Repeat each entry exactly.

_GIVEN ENTRIES:_
_____

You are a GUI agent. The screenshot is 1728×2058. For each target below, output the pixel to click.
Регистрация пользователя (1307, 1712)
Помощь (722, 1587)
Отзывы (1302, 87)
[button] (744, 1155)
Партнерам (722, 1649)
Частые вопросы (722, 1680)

_____

_RESULT FOR THIS EXERCISE:_
You are a GUI agent. The screenshot is 1728×2058. For each target below, output the pixel to click.
Регистрация пользователя (1307, 1712)
Помощь (722, 1587)
Отзывы (1302, 87)
[button] (744, 1155)
Партнерам (722, 1649)
Частые вопросы (722, 1680)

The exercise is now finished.